Assignment isn’t a symmetric relation. Unlike “=”, “<-" makes that immediately clear.

Reply ↓
- David P on February 25, 2017 7:23 AM at 7:23 am said:
  
  The unsymmetric use of “=” as assignment is no less clear in R than in any other programming language. I switched over a few years ago and haven’t had any problem with it.
  
  Reply ↓
jrkrideau on February 25, 2017 12:03 PM at 12:03 pm said:

I am a <- person. I find it makes the code clearer and much easier to read.

Reply ↓
Elio on February 25, 2017 1:24 PM at 1:24 pm said:

I use <- basically because I learned that way and now it's just tradition. I like it better the way the code looks (again, 100% because of tradition) even though it kind of is a pain in the ass to type (even worse know that I bought a new laptop with a different keyboard layout!).
I would love to switch to =, but I just find it ugly. Damn me!

----

Written problem 1: In the records, replace "Refresh" with "Reload" in the lines starting with the line that contains "This screenshot has width=544, height=376." and going on through the line that contains "Action: (911, 66)". Give back only those lines, with nothing else changed.

Word and element locating data
----

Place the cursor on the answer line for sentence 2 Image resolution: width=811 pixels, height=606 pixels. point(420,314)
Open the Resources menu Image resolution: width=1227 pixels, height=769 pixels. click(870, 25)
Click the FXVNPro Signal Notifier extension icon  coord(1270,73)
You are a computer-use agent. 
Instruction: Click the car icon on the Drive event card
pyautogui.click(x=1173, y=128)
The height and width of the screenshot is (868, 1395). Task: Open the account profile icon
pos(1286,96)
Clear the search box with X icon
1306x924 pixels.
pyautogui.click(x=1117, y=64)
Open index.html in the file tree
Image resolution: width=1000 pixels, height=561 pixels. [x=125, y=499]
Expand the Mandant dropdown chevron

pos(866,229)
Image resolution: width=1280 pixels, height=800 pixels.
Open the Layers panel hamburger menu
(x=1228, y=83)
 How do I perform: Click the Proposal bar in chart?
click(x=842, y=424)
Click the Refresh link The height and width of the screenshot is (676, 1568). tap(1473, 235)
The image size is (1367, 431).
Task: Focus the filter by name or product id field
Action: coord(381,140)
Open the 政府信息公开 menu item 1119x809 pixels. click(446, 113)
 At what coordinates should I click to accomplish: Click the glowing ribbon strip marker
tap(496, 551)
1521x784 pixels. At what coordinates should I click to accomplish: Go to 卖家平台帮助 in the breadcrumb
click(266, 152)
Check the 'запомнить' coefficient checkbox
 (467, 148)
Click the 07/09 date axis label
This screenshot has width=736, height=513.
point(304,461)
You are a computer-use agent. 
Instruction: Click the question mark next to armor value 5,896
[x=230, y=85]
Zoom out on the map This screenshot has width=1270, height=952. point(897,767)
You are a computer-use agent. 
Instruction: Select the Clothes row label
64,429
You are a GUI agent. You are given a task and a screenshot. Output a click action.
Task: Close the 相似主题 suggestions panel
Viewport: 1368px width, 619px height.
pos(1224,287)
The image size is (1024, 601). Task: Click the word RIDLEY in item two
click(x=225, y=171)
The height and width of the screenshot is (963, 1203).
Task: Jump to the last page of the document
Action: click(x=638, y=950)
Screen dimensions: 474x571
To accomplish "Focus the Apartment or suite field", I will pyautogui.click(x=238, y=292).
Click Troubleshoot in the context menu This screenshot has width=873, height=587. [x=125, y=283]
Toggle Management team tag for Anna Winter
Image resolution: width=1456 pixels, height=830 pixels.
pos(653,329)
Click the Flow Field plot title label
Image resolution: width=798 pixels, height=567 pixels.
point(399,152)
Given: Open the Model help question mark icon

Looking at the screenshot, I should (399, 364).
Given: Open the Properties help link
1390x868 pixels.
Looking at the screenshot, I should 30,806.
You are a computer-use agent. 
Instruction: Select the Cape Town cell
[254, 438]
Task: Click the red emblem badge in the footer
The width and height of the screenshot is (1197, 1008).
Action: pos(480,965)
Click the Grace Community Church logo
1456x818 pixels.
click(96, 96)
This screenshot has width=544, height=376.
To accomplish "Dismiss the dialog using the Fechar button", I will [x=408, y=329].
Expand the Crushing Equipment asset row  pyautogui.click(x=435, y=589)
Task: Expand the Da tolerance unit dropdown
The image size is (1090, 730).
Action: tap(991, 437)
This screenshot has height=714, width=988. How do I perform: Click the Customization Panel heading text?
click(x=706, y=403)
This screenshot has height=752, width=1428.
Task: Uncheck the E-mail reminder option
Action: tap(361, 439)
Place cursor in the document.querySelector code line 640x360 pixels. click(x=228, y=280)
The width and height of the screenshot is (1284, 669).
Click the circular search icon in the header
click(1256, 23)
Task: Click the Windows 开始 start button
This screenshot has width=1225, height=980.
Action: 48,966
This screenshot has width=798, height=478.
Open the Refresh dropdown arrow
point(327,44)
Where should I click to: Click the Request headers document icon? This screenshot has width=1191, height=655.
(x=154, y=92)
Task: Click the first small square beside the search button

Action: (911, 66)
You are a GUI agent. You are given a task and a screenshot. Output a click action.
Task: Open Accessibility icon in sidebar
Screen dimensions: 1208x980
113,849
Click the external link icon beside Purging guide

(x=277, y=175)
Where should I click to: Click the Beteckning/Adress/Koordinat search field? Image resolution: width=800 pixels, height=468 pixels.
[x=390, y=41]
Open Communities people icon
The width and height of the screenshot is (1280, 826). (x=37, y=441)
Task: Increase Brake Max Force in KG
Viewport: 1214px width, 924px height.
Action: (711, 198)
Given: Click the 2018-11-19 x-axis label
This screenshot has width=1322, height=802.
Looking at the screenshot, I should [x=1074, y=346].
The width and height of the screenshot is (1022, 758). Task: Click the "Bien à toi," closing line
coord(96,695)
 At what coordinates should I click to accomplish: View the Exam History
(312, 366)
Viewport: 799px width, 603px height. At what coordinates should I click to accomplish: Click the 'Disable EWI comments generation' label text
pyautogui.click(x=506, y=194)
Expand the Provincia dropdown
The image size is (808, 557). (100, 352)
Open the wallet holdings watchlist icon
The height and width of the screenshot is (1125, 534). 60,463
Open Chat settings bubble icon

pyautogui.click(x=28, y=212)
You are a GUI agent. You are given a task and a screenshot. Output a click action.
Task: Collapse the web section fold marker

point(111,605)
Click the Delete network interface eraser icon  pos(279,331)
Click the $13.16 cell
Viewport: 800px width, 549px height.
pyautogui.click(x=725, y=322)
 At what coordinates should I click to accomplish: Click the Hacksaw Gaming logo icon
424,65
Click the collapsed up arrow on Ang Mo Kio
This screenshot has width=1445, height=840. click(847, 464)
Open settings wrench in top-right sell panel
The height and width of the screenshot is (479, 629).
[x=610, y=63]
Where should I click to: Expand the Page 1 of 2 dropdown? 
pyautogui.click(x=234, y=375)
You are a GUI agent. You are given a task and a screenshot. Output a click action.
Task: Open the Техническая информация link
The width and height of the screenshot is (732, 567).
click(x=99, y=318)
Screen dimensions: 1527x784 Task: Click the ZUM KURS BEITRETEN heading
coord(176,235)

----

Written problem 2: Retype the passage from the forum thread about assignment in R, starting with "I am a <- person." and going on through "ugly. Damn me!".

Correct result 1:
This screenshot has width=544, height=376.
To accomplish "Dismiss the dialog using the Fechar button", I will [x=408, y=329].
Expand the Crushing Equipment asset row  pyautogui.click(x=435, y=589)
Task: Expand the Da tolerance unit dropdown
The image size is (1090, 730).
Action: tap(991, 437)
This screenshot has height=714, width=988. How do I perform: Click the Customization Panel heading text?
click(x=706, y=403)
This screenshot has height=752, width=1428.
Task: Uncheck the E-mail reminder option
Action: tap(361, 439)
Place cursor in the document.querySelector code line 640x360 pixels. click(x=228, y=280)
The width and height of the screenshot is (1284, 669).
Click the circular search icon in the header
click(1256, 23)
Task: Click the Windows 开始 start button
This screenshot has width=1225, height=980.
Action: 48,966
This screenshot has width=798, height=478.
Open the Reload dropdown arrow
point(327,44)
Where should I click to: Click the Request headers document icon? This screenshot has width=1191, height=655.
(x=154, y=92)
Task: Click the first small square beside the search button

Action: (911, 66)

Correct result 2:
I am a <- person. I find it makes the code clearer and much easier to read.

Reply ↓
Elio on February 25, 2017 1:24 PM at 1:24 pm said:

I use <- basically because I learned that way and now it's just tradition. I like it better the way the code looks (again, 100% because of tradition) even though it kind of is a pain in the ass to type (even worse know that I bought a new laptop with a different keyboard layout!).
I would love to switch to =, but I just find it ugly. Damn me!